**Tasks to complete**
1/ In the taxi trip cleaning exercise, reproduce the stretch from "1. Remove trips" through "remain after cleaning?", switching "Total amount" to "Grand total".
2/ According to the taxi trip cleaning exercise, on which dataset should the data cleaning tasks be performed?
3/ Extend the taxi trip cleaning exercise, picking up after its last line.

**Excerpt provided**
--- start ---

Please work on the merged dataset of trips and fares and perform the following data cleaning tasks:

1. Remove trips with invalid locations (i.e. not in New York City);
3. Remove trips with invalid amounts:
    - Total amount must be greater than zero;
    - Total amount must correspond to the sum of all the other amounts.
5. Remove trips with invalid time:
    - Pick-up before drop-off;
    - Valid duration.

After each data cleaning task, report how many rows where removed. Finally report:
- Are there **duplicate trips**?
- How many trips remain after cleaning?

In [2]:
# Exercise 5: Data cleaning with Polars

import polars as pl

# 1. Define explicit schemas for both datasets
trip_data_schema = {
    "medallion": pl.Utf8,
    "hack_license": pl.Utf8,
    "vendor_id": pl.Utf8,
    "rate_code": pl.Int64,
    "store_and_fwd_flag": pl.Utf8,
    "pickup_datetime": pl.Utf8,
    "dropoff_datetime": pl.Utf8,
    "passenger_count": pl.Int64,
    "trip_time_in_secs": pl.Int64,
    "trip_distance": pl.Float64,
    "pickup_longitude": pl.Float64,
    "pickup_latitude": pl.Float64,
    "dropoff_longitude": pl.Float64,
    "dropoff_latitude": pl.Float64
}
trip_fare_schema = {
    "medallion": pl.Utf8,
    " hack_license": pl.Utf8,
    " vendor_id": pl.Utf8,
    " pickup_datetime": pl.Utf8,
    " payment_type": pl.Utf8,
    " fare_amount": pl.Float64,
    " surcharge": pl.Float64,
    " mta_tax": pl.Float64,
    " tip_amount": pl.Float64,
    " tolls_amount": pl.Float64,
    " total_amount": pl.Float64
}

print("Reading data files with Polars using explicit schemas...")

--- end ---

**Dataset entries**
--- start ---

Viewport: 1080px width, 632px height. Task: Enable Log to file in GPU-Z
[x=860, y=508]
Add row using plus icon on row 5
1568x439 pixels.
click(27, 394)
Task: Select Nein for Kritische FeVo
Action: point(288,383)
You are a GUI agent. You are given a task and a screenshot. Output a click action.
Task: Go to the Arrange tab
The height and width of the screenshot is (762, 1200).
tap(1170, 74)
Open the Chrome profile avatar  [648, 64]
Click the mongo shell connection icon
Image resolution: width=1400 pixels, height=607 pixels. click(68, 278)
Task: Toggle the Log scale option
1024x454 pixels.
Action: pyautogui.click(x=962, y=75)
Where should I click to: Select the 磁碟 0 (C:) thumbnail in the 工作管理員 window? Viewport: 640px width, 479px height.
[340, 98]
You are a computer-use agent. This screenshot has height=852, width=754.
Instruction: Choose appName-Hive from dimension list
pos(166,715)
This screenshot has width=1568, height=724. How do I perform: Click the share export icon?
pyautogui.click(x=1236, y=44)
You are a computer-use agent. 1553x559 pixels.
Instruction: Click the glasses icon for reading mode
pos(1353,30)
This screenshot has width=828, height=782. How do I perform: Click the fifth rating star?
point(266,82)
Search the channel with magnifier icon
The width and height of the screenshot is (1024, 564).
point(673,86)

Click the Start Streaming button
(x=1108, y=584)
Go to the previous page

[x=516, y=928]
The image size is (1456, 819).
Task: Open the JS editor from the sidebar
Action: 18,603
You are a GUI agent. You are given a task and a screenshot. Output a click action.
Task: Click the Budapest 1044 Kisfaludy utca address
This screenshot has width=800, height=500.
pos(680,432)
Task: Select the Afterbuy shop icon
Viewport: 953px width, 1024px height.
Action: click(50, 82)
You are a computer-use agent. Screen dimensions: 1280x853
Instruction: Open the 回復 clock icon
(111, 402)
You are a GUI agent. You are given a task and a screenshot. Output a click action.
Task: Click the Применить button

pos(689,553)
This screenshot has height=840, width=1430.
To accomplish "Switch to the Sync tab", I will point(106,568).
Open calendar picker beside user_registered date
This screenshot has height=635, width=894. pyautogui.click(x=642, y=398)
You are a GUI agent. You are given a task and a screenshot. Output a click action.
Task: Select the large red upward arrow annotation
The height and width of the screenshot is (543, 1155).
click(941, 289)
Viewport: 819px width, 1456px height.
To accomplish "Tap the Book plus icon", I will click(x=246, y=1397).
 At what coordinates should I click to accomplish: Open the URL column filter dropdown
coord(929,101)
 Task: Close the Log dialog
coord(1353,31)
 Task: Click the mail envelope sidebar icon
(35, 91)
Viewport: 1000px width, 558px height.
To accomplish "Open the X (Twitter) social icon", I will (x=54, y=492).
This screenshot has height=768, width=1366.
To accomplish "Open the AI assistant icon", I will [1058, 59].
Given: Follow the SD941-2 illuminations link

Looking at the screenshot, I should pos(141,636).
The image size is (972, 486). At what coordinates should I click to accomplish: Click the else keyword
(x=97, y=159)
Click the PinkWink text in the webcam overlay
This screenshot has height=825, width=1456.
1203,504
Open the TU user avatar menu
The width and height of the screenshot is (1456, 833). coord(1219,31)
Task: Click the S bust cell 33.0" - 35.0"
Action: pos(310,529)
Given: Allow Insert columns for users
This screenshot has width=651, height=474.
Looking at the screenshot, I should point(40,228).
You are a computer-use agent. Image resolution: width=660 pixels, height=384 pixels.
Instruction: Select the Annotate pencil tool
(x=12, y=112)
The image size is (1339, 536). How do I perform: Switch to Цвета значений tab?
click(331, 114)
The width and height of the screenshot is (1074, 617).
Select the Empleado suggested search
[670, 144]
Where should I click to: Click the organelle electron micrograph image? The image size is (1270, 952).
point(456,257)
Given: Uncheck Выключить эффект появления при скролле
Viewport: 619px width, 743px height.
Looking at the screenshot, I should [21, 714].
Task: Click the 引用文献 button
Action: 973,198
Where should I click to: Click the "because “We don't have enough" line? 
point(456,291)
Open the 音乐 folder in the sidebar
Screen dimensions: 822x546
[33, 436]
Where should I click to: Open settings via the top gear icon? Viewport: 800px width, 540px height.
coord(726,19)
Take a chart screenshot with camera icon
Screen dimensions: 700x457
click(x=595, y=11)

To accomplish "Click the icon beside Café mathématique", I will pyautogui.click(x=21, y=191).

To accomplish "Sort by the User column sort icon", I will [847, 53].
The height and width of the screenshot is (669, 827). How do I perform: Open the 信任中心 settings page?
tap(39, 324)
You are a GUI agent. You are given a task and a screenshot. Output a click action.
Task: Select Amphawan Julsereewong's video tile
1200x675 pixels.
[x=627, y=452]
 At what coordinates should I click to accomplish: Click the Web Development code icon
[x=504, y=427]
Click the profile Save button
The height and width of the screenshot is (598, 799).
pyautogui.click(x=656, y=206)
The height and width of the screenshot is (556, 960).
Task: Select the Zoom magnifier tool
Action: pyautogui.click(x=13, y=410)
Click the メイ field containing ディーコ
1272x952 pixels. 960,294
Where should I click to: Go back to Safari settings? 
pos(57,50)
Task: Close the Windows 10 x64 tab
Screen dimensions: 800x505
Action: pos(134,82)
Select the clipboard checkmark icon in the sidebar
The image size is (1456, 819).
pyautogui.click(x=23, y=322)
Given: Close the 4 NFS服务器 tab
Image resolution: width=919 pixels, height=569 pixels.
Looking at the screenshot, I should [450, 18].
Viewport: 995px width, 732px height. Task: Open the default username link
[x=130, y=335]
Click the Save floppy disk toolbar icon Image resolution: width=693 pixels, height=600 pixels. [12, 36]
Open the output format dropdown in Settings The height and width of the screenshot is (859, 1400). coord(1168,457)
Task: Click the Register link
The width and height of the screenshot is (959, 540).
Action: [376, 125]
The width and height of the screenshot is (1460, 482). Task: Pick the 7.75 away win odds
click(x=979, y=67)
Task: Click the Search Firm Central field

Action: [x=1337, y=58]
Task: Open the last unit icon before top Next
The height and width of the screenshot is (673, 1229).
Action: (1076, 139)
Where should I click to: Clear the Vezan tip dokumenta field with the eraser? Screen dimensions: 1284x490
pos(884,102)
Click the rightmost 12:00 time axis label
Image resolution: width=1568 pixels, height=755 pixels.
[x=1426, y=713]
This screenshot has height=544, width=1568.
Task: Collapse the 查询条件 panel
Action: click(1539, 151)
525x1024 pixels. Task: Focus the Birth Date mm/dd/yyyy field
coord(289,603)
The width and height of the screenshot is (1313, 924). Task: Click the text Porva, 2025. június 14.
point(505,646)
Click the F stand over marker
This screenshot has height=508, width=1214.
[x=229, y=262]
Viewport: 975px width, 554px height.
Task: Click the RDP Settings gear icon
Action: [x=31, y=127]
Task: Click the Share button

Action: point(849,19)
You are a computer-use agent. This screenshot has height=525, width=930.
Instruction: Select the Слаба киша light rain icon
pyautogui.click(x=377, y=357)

--- end ---

**Exercise results**
1/
1. Remove trips with invalid locations (i.e. not in New York City);
3. Remove trips with invalid amounts:
    - Grand total must be greater than zero;
    - Grand total must correspond to the sum of all the other amounts.
5. Remove trips with invalid time:
    - Pick-up before drop-off;
    - Valid duration.

After each data cleaning task, report how many rows where removed. Finally report:
- Are there **duplicate trips**?
- How many trips remain after cleaning?

2/ The merged dataset of trips and fares.

3/
try:
    # Read CSVs with explicit schema
    trip_data = pl.read_csv("data/trip_data.csv", schema=trip_data_schema)
    trip_fare = pl.read_csv("data/trip_fare.csv", schema=trip_fare_schema)
    print(f"Trip data shape: {trip_data.shape}")
    print(f"Trip fare shape: {trip_fare.shape}")

    # 2. Clean column names (remove leading spaces)
    trip_fare = trip_fare.rename({col: col.strip() for col in trip_fare.columns})

    # 3. Merge datasets
    print("Merging datasets...")
    merged_df = trip_data.join(
        trip_fare,
        left_on=["medallion", "hack_license", "vendor_id", "pickup_datetime"],
        right_on=["medallion", "hack_license", "vendor_id", "pickup_datetime"],
        how="inner"
    )
    initial_count = merged_df.height
    print(f"Initial merged dataset: {initial_count} rows")

    # --- Task 1: Remove trips with invalid locations ---
    print("\n--- Task 1: Remove trips with invalid locations ---")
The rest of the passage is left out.